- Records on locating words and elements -
Start

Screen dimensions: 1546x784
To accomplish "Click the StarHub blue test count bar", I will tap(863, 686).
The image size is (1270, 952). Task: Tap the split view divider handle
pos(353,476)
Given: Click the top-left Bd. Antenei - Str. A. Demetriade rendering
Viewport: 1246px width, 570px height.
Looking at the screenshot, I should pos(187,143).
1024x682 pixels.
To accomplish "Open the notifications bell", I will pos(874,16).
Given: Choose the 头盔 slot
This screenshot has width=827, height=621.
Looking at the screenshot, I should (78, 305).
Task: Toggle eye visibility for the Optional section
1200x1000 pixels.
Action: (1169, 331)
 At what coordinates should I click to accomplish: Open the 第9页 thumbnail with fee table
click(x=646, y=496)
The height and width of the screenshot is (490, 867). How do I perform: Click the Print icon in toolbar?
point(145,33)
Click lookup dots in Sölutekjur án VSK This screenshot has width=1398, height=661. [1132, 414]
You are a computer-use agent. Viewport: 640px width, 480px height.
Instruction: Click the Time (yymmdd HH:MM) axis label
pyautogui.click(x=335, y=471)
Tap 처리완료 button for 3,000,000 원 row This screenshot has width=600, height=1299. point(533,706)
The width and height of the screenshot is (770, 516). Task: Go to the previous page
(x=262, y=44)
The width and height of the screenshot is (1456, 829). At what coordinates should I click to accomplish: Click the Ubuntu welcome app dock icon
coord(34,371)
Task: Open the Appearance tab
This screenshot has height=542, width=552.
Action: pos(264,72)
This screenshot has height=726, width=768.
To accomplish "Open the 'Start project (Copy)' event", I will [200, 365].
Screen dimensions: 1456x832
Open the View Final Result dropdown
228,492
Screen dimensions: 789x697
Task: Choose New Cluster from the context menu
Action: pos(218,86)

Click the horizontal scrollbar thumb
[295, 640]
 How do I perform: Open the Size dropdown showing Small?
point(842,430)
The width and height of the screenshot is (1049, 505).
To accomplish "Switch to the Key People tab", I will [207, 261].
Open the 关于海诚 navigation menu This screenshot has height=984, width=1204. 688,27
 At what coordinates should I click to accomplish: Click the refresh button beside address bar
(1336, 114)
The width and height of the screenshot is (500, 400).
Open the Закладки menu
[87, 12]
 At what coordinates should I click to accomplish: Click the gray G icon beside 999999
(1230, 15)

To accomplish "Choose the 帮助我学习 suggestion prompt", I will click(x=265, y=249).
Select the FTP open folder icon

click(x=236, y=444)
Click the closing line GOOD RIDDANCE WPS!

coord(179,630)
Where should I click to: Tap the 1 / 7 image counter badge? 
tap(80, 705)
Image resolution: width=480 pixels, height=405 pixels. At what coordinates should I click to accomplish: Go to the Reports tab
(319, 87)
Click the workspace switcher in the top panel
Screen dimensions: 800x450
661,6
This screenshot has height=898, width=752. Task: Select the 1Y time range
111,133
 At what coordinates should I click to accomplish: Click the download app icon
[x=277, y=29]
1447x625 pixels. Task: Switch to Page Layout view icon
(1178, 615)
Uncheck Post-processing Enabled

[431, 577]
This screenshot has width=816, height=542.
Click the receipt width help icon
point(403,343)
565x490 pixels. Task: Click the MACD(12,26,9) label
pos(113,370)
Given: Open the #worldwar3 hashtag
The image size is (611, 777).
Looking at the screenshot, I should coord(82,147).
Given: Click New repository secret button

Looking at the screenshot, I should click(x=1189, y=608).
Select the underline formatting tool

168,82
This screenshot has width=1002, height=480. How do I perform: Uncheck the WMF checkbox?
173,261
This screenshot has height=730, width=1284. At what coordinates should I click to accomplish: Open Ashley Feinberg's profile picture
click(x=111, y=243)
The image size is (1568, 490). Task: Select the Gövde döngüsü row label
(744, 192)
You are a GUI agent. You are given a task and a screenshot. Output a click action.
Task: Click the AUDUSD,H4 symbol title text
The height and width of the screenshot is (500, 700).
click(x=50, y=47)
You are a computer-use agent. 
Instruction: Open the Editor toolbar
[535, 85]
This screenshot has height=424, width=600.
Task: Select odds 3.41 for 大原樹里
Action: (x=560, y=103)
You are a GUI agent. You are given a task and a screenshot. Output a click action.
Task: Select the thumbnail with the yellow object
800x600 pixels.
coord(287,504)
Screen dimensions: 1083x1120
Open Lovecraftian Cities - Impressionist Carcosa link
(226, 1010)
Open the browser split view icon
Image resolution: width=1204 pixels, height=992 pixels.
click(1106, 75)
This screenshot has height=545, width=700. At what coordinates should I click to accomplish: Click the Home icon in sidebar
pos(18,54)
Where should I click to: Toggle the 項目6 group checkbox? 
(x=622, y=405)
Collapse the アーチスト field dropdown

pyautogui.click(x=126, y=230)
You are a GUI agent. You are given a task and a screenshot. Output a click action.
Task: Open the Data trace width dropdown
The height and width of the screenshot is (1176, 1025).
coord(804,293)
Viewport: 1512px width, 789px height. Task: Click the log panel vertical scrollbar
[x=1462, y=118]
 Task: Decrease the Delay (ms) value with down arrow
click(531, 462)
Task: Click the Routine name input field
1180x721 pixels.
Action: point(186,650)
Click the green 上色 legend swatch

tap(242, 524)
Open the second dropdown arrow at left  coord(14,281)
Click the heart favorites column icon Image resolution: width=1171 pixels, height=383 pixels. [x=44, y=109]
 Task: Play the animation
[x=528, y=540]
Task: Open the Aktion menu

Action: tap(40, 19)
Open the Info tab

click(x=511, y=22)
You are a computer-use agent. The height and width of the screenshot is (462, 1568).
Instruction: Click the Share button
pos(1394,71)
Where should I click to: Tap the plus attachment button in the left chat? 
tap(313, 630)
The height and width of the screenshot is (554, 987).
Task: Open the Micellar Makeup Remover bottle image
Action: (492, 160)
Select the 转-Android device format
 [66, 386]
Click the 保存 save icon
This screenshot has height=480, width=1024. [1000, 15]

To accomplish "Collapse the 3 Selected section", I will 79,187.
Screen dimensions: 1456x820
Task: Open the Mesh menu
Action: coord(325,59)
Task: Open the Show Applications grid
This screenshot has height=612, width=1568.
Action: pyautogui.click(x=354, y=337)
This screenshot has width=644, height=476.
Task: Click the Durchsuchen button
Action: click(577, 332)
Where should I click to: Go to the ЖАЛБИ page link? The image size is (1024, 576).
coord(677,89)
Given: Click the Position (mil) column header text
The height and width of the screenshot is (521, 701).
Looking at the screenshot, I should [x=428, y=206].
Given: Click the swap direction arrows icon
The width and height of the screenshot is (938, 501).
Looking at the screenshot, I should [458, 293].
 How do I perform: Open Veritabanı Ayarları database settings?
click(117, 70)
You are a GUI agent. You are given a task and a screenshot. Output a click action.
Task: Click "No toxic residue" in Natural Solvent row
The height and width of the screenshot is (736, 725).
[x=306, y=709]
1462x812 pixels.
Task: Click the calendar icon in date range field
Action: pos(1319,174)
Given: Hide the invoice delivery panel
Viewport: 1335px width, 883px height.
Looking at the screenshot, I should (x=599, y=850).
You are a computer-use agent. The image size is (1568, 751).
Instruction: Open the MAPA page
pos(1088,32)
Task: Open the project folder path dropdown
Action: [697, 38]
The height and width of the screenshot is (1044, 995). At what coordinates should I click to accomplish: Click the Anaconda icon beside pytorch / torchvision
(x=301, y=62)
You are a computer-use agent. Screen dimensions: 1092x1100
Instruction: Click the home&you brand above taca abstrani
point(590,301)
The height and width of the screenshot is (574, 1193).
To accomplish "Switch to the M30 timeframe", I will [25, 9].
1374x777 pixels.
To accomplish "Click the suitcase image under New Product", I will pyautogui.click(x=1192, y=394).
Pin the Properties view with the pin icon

End

- Aim -
Reproduce all of the records above line for line, without any alteration.

- Task response -
Screen dimensions: 1546x784
To accomplish "Click the StarHub blue test count bar", I will tap(863, 686).
The image size is (1270, 952). Task: Tap the split view divider handle
pos(353,476)
Given: Click the top-left Bd. Antenei - Str. A. Demetriade rendering
Viewport: 1246px width, 570px height.
Looking at the screenshot, I should pos(187,143).
1024x682 pixels.
To accomplish "Open the notifications bell", I will pos(874,16).
Given: Choose the 头盔 slot
This screenshot has width=827, height=621.
Looking at the screenshot, I should (78, 305).
Task: Toggle eye visibility for the Optional section
1200x1000 pixels.
Action: (1169, 331)
 At what coordinates should I click to accomplish: Open the 第9页 thumbnail with fee table
click(x=646, y=496)
The height and width of the screenshot is (490, 867). How do I perform: Click the Print icon in toolbar?
point(145,33)
Click lookup dots in Sölutekjur án VSK This screenshot has width=1398, height=661. [1132, 414]
You are a computer-use agent. Viewport: 640px width, 480px height.
Instruction: Click the Time (yymmdd HH:MM) axis label
pyautogui.click(x=335, y=471)
Tap 처리완료 button for 3,000,000 원 row This screenshot has width=600, height=1299. point(533,706)
The width and height of the screenshot is (770, 516). Task: Go to the previous page
(x=262, y=44)
The width and height of the screenshot is (1456, 829). At what coordinates should I click to accomplish: Click the Ubuntu welcome app dock icon
coord(34,371)
Task: Open the Appearance tab
This screenshot has height=542, width=552.
Action: pos(264,72)
This screenshot has height=726, width=768.
To accomplish "Open the 'Start project (Copy)' event", I will [200, 365].
Screen dimensions: 1456x832
Open the View Final Result dropdown
228,492
Screen dimensions: 789x697
Task: Choose New Cluster from the context menu
Action: pos(218,86)

Click the horizontal scrollbar thumb
[295, 640]
 How do I perform: Open the Size dropdown showing Small?
point(842,430)
The width and height of the screenshot is (1049, 505).
To accomplish "Switch to the Key People tab", I will [207, 261].
Open the 关于海诚 navigation menu This screenshot has height=984, width=1204. 688,27
 At what coordinates should I click to accomplish: Click the refresh button beside address bar
(1336, 114)
The width and height of the screenshot is (500, 400).
Open the Закладки menu
[87, 12]
 At what coordinates should I click to accomplish: Click the gray G icon beside 999999
(1230, 15)

To accomplish "Choose the 帮助我学习 suggestion prompt", I will click(x=265, y=249).
Select the FTP open folder icon

click(x=236, y=444)
Click the closing line GOOD RIDDANCE WPS!

coord(179,630)
Where should I click to: Tap the 1 / 7 image counter badge? 
tap(80, 705)
Image resolution: width=480 pixels, height=405 pixels. At what coordinates should I click to accomplish: Go to the Reports tab
(319, 87)
Click the workspace switcher in the top panel
Screen dimensions: 800x450
661,6
This screenshot has height=898, width=752. Task: Select the 1Y time range
111,133
 At what coordinates should I click to accomplish: Click the download app icon
[x=277, y=29]
1447x625 pixels. Task: Switch to Page Layout view icon
(1178, 615)
Uncheck Post-processing Enabled

[431, 577]
This screenshot has width=816, height=542.
Click the receipt width help icon
point(403,343)
565x490 pixels. Task: Click the MACD(12,26,9) label
pos(113,370)
Given: Open the #worldwar3 hashtag
The image size is (611, 777).
Looking at the screenshot, I should coord(82,147).
Given: Click New repository secret button

Looking at the screenshot, I should click(x=1189, y=608).
Select the underline formatting tool

168,82
This screenshot has width=1002, height=480. How do I perform: Uncheck the WMF checkbox?
173,261
This screenshot has height=730, width=1284. At what coordinates should I click to accomplish: Open Ashley Feinberg's profile picture
click(x=111, y=243)
The image size is (1568, 490). Task: Select the Gövde döngüsü row label
(744, 192)
You are a GUI agent. You are given a task and a screenshot. Output a click action.
Task: Click the AUDUSD,H4 symbol title text
The height and width of the screenshot is (500, 700).
click(x=50, y=47)
You are a computer-use agent. 
Instruction: Open the Editor toolbar
[535, 85]
This screenshot has height=424, width=600.
Task: Select odds 3.41 for 大原樹里
Action: (x=560, y=103)
You are a GUI agent. You are given a task and a screenshot. Output a click action.
Task: Select the thumbnail with the yellow object
800x600 pixels.
coord(287,504)
Screen dimensions: 1083x1120
Open Lovecraftian Cities - Impressionist Carcosa link
(226, 1010)
Open the browser split view icon
Image resolution: width=1204 pixels, height=992 pixels.
click(1106, 75)
This screenshot has height=545, width=700. At what coordinates should I click to accomplish: Click the Home icon in sidebar
pos(18,54)
Where should I click to: Toggle the 項目6 group checkbox? 
(x=622, y=405)
Collapse the アーチスト field dropdown

pyautogui.click(x=126, y=230)
You are a GUI agent. You are given a task and a screenshot. Output a click action.
Task: Open the Data trace width dropdown
The height and width of the screenshot is (1176, 1025).
coord(804,293)
Viewport: 1512px width, 789px height. Task: Click the log panel vertical scrollbar
[x=1462, y=118]
 Task: Decrease the Delay (ms) value with down arrow
click(531, 462)
Task: Click the Routine name input field
1180x721 pixels.
Action: point(186,650)
Click the green 上色 legend swatch

tap(242, 524)
Open the second dropdown arrow at left  coord(14,281)
Click the heart favorites column icon Image resolution: width=1171 pixels, height=383 pixels. [x=44, y=109]
 Task: Play the animation
[x=528, y=540]
Task: Open the Aktion menu

Action: tap(40, 19)
Open the Info tab

click(x=511, y=22)
You are a computer-use agent. The height and width of the screenshot is (462, 1568).
Instruction: Click the Share button
pos(1394,71)
Where should I click to: Tap the plus attachment button in the left chat? 
tap(313, 630)
The height and width of the screenshot is (554, 987).
Task: Open the Micellar Makeup Remover bottle image
Action: (492, 160)
Select the 转-Android device format
 [66, 386]
Click the 保存 save icon
This screenshot has height=480, width=1024. [1000, 15]

To accomplish "Collapse the 3 Selected section", I will 79,187.
Screen dimensions: 1456x820
Task: Open the Mesh menu
Action: coord(325,59)
Task: Open the Show Applications grid
This screenshot has height=612, width=1568.
Action: pyautogui.click(x=354, y=337)
This screenshot has width=644, height=476.
Task: Click the Durchsuchen button
Action: click(577, 332)
Where should I click to: Go to the ЖАЛБИ page link? The image size is (1024, 576).
coord(677,89)
Given: Click the Position (mil) column header text
The height and width of the screenshot is (521, 701).
Looking at the screenshot, I should [x=428, y=206].
Given: Click the swap direction arrows icon
The width and height of the screenshot is (938, 501).
Looking at the screenshot, I should [458, 293].
 How do I perform: Open Veritabanı Ayarları database settings?
click(117, 70)
You are a GUI agent. You are given a task and a screenshot. Output a click action.
Task: Click "No toxic residue" in Natural Solvent row
The height and width of the screenshot is (736, 725).
[x=306, y=709]
1462x812 pixels.
Task: Click the calendar icon in date range field
Action: pos(1319,174)
Given: Hide the invoice delivery panel
Viewport: 1335px width, 883px height.
Looking at the screenshot, I should (x=599, y=850).
You are a computer-use agent. The image size is (1568, 751).
Instruction: Open the MAPA page
pos(1088,32)
Task: Open the project folder path dropdown
Action: [697, 38]
The height and width of the screenshot is (1044, 995). At what coordinates should I click to accomplish: Click the Anaconda icon beside pytorch / torchvision
(x=301, y=62)
You are a computer-use agent. Screen dimensions: 1092x1100
Instruction: Click the home&you brand above taca abstrani
point(590,301)
The height and width of the screenshot is (574, 1193).
To accomplish "Switch to the M30 timeframe", I will [25, 9].
1374x777 pixels.
To accomplish "Click the suitcase image under New Product", I will pyautogui.click(x=1192, y=394).
Pin the Properties view with the pin icon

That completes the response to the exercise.